▶ [TASK LIST]
**a.** Transcribe the passage of the Dominic Gates biography from "Gates was born" up to and including "the United States.".
**b.** According to the Dominic Gates biography, which technology magazine hired Gates in 2000?

>> begin SELECTED TEXT

Dominic Gates is an Irish-American aerospace journalist for The Seattle Times, former math teacher, and Pulitzer Prize winner. He has been assigned to cover Boeing for The Times since 2003. Gates was a co-recipient of the 2020 Pulitzer Prize in National Reporting alongside Steve Miletich, Mike Baker, and Lewis Kamb for their coverage of the Boeing 737 MAX crashes and investigations.

Early life

Gates was born in Dungannon, Northern Ireland, as one of six children. He was educated at St Patrick's Academy in Dungannon and graduated with a mathematics degree from Queen's University, Belfast. Gates taught high school mathematics in Northern Ireland and Zimbabwe before relocating to the United States.

Journalism career

While having no formal training in journalism, Gates contributed several articles to the magazine Fortnight on an unpaid basis. After moving to Seattle with his wife in 1992, he took on several freelancing assignments for various magazines and news organizations while continuing to teach mathematics. Gates was hired by technology magazine The Industry Standard in 2000, but the magazine went out of business 18 months later.

>> end SELECTED TEXT
>> begin STORED DATA

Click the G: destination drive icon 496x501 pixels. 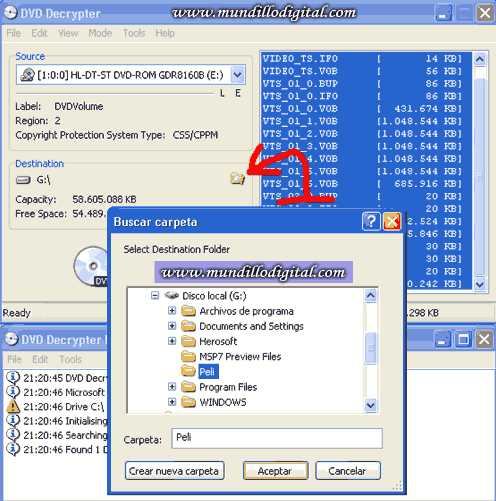point(23,180)
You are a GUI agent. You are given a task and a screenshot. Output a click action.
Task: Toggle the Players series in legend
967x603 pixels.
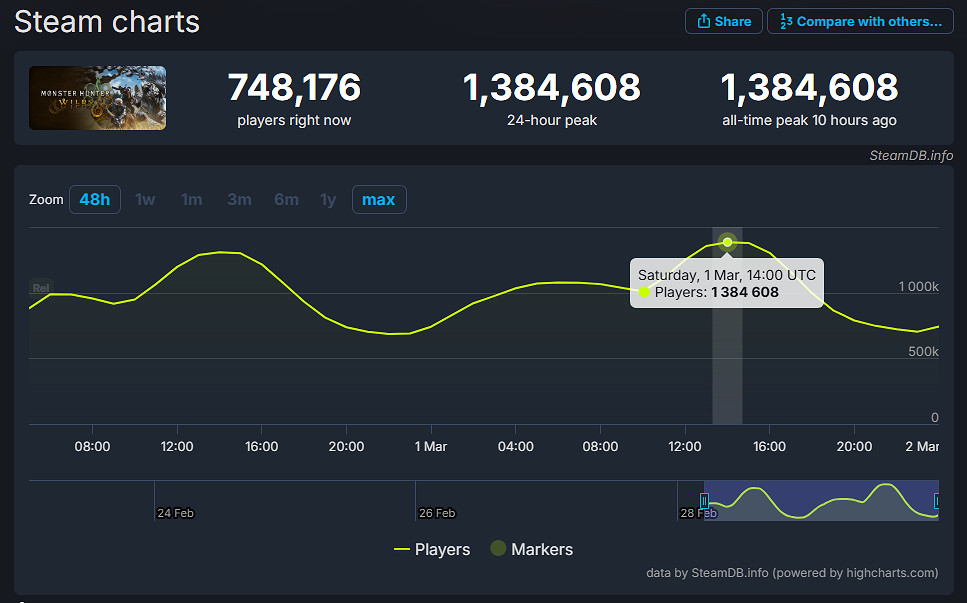[x=432, y=549]
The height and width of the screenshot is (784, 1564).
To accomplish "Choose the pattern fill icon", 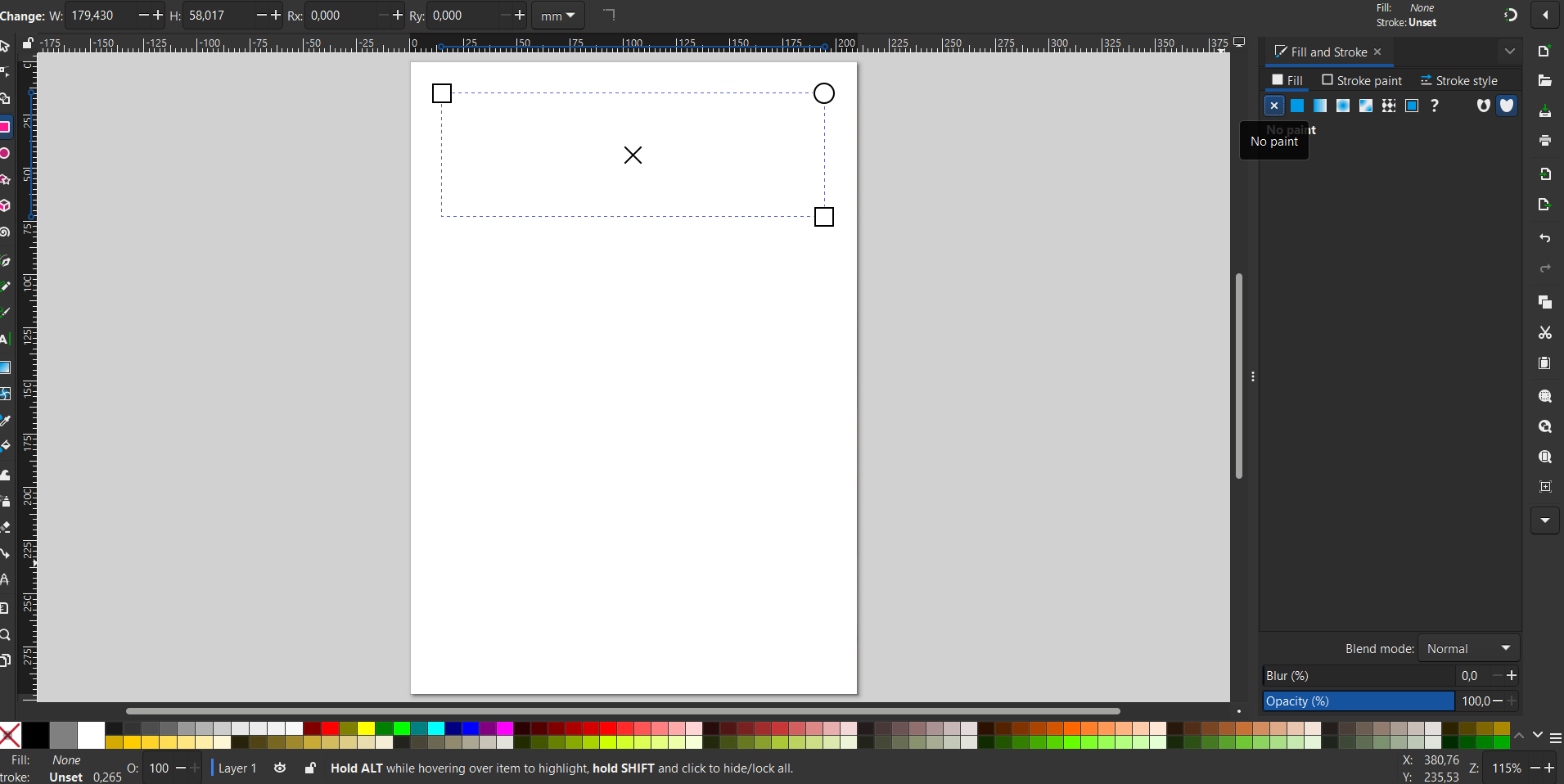I will point(1389,106).
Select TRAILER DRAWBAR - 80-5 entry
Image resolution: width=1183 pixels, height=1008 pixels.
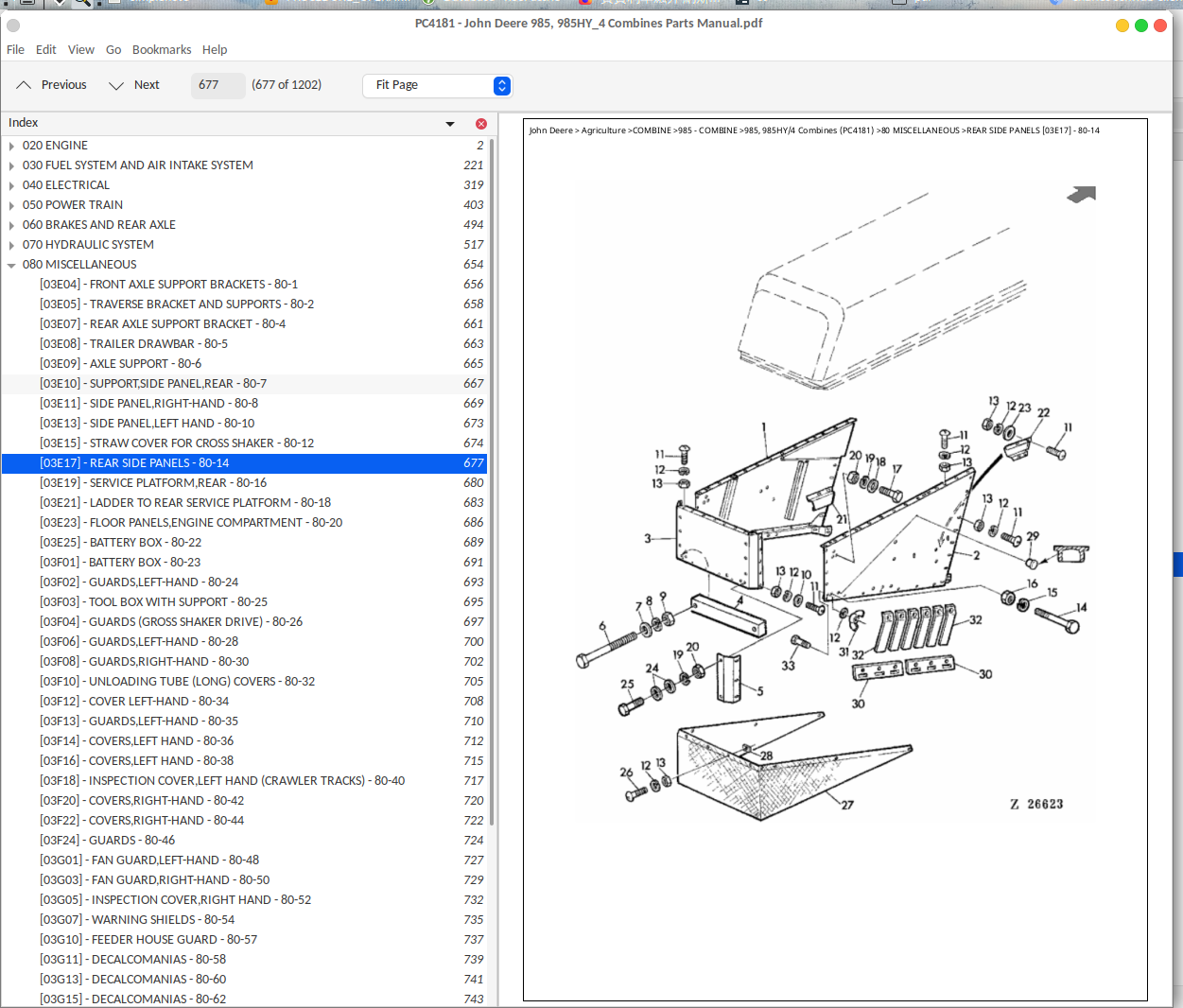click(x=158, y=344)
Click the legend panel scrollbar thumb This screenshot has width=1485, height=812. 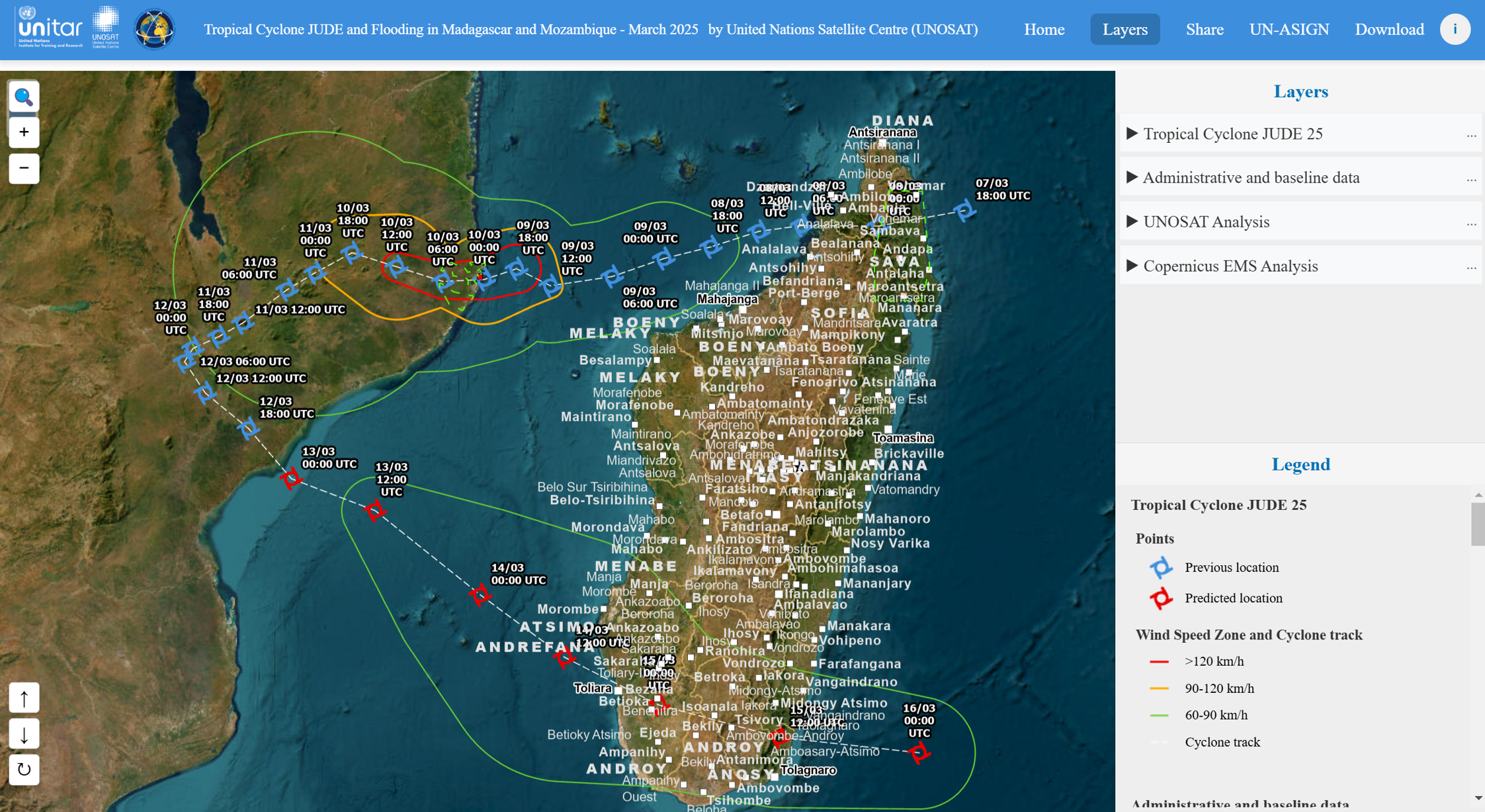pos(1478,524)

>> end STORED DATA

▶ [RESPONSES TO THE EXERCISE]
**a.**
Gates was born in Dungannon, Northern Ireland, as one of six children. He was educated at St Patrick's Academy in Dungannon and graduated with a mathematics degree from Queen's University, Belfast. Gates taught high school mathematics in Northern Ireland and Zimbabwe before relocating to the United States.

**b.** The Industry Standard